On 2023/12/7 3:37, Jan Kara wrote:
On Tue 05-12-23 20:50:30, Baokun Li wrote:
On 2023/12/4 22:41, Jan Kara wrote:
On Mon 04-12-23 21:50:18, Baokun Li wrote:
On 2023/12/4 20:11, Jan Kara wrote:
The problem is with a one-master-twoslave MYSQL database with three
physical machines, and using sysbench pressure testing on each of the
three machines, the problem occurs about once every two to three hours.

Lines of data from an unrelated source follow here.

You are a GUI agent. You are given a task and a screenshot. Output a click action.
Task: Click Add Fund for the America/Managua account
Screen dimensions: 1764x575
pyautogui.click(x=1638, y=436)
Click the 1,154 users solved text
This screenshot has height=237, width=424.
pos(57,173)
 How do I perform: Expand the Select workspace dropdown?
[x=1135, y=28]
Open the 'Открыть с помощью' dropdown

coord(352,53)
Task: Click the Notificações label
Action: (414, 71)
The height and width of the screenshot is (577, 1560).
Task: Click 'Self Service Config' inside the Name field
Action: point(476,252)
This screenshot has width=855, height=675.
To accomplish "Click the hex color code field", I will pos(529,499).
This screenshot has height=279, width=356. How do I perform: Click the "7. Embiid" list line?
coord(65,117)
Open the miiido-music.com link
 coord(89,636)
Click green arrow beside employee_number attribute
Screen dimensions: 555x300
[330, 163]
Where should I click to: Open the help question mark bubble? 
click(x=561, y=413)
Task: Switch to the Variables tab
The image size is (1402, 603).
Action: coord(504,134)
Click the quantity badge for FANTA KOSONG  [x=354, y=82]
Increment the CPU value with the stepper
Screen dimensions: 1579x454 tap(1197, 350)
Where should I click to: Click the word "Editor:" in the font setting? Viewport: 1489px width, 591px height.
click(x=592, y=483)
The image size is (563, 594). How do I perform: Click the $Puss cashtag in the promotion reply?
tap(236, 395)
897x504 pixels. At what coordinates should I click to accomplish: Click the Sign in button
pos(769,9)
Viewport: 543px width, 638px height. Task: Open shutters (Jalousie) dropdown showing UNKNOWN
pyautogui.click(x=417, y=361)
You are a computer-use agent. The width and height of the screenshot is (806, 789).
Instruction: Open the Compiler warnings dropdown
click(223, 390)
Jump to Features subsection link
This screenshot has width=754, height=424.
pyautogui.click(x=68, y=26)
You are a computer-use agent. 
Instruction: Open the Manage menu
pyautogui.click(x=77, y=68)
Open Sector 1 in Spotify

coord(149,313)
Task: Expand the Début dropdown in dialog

The problem is with the relay log file, and when the problem occurs, the
middle dozens of bytes of the file are read as all zeros, while the data on
disk is not. This is a journal-like file where a write process gets the data
from
the master node and writes it locally, and another replay process reads the
file and performs the replay operation accordingly (some SQL statements).
The problem is that when replaying, it finds that the data read is
corrupted,
not valid SQL data, while the data on disk is normal.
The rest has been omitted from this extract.